Sze Daddy Chili Oil (6-oz. jar)

According to Eric Sze, his Sze Daddy Chili Oil is a vegan version of the iconic XO sauce. The inspiration for Sze Daddy Chili Oil is Taiwanese sha-cha; a derivative of sate from South East Asia.

Sze Daddy is hot and comes in a plush texture that differs from the current trend of crunchy textures. Chang achieves this smooth texture by not frying his alliums crispy. Sze uses his Chili oil in sauces in place of butter and olive oil. He also adds it to spaghetti agio e olio. 

Black Label Junzi Chili Oil

Black Label Junzi Chili Oil (110-ml. jar)

Chile-oil veteran Chef Lucas Sin first created a spicy version of his chile oil oil with vinegar two years ago. 

Now he’s created a more aromatic version that he believes will bring more diversity to chile-oils. This limited edition comes in gift-boxes and tastes a lot milder. It also has a less chunky texture. The ingredients in Sin’s Black Label Junzi Chili Oil are Urfa Chiles, black-sesame seed oil, and charred onions. To get the sesame oil flavor to really sing, put it in a hot soup. 

Mr. Bing Chili Crisp

Mr. Bing Chili Crisp (7-oz. jar)

The story of Mr. Bing is similar to that of Tao Huabi who founded Lao Gan Ma. Huabi started by slinging noodles before creating her own chile oil. 

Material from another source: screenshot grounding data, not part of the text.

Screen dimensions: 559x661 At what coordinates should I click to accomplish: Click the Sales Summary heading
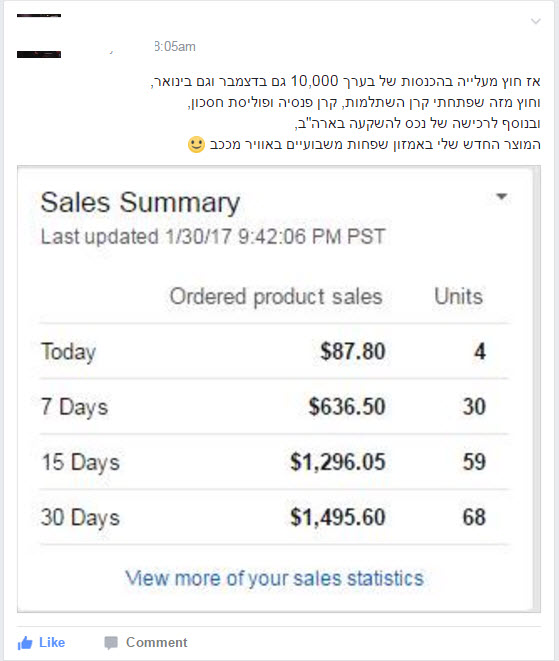[140, 203]
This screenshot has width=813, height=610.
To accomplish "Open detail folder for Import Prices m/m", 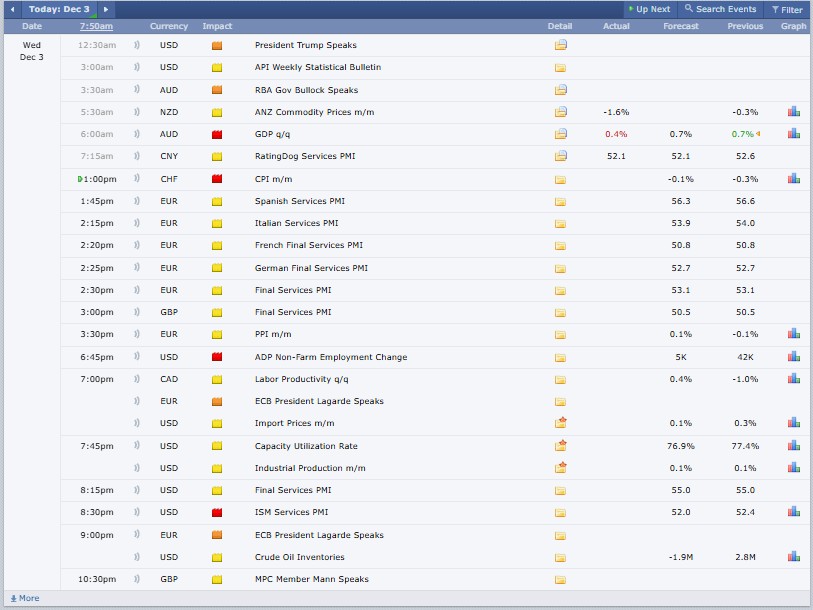I will [560, 423].
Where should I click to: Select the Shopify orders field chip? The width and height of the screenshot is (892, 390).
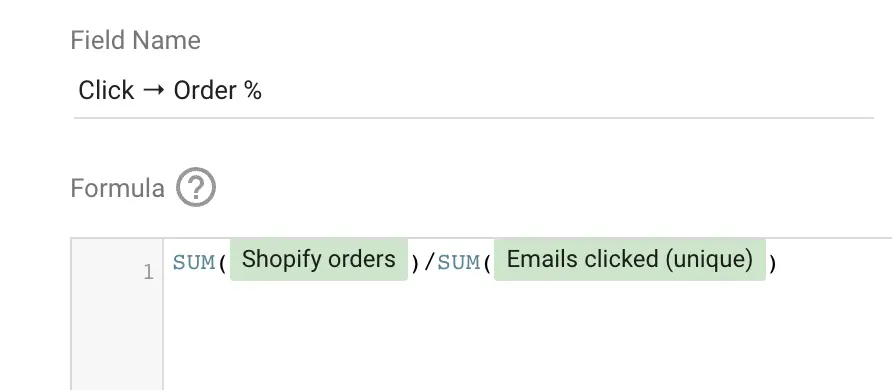click(x=319, y=259)
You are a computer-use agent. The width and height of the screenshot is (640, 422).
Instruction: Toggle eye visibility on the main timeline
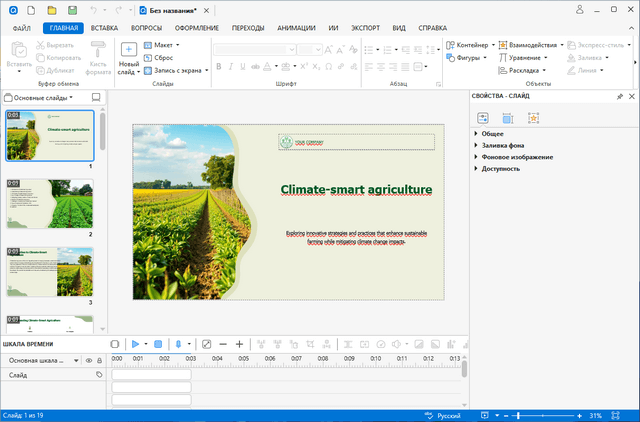(88, 360)
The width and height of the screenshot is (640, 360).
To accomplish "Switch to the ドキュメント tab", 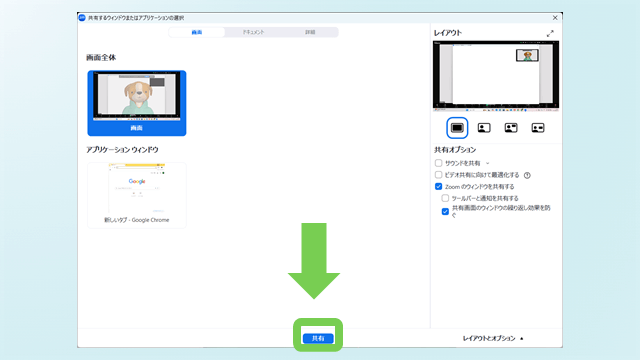I will pos(253,32).
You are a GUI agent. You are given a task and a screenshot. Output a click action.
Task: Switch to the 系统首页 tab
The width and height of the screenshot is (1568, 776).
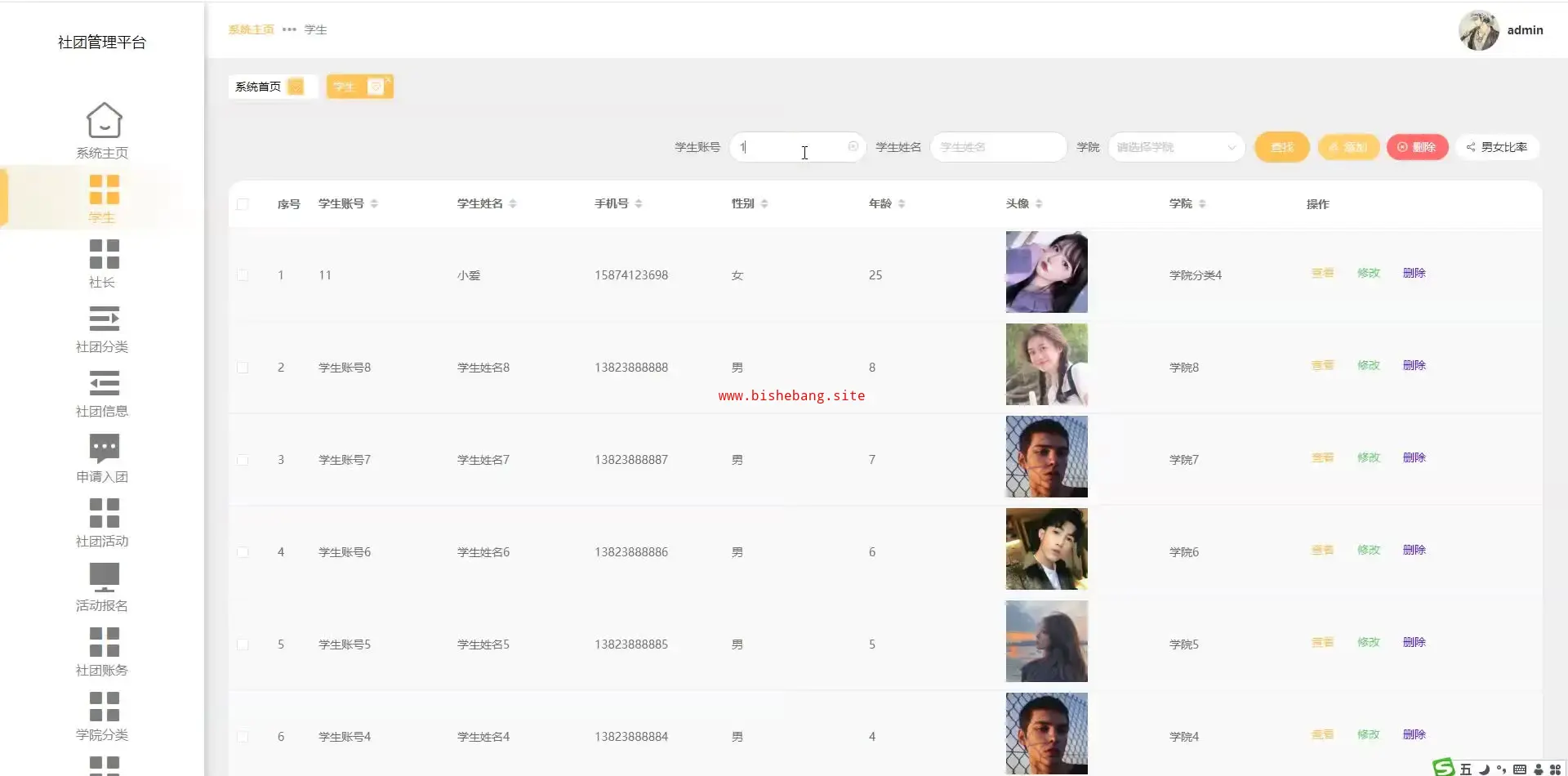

Bing and partner Brian Colberg were selling Jianbing, a Beijing-style stuffed crepe. They found that people were more interested in the chile sauce that accompanied the stuffed crepes and after being forced to close down his restaurants, Goldberg chose to focus on Chili Crisp, among other condiments. 

Mr. Bing Chili Crisp has a thick texture and tastes slightly sweet. 

Sichuan Oil from Blank Slate Kitchen 

Blank Slate Kitchen’s Sichuan Chili Oil (8-oz. jar)

Alex Sorenson was a professional New York cook when he started selling his own Chile Oil. Sorenson is now works full time on his condiment brand. He flavors the chile oil with chile flakes, ginger, Sichuan peppercorns, black cardamom, and star anise. 

Sorenson was lunching on a Singaporean dish called mouthwatering chicken when he was inspired to create his Sichuan Chile oil.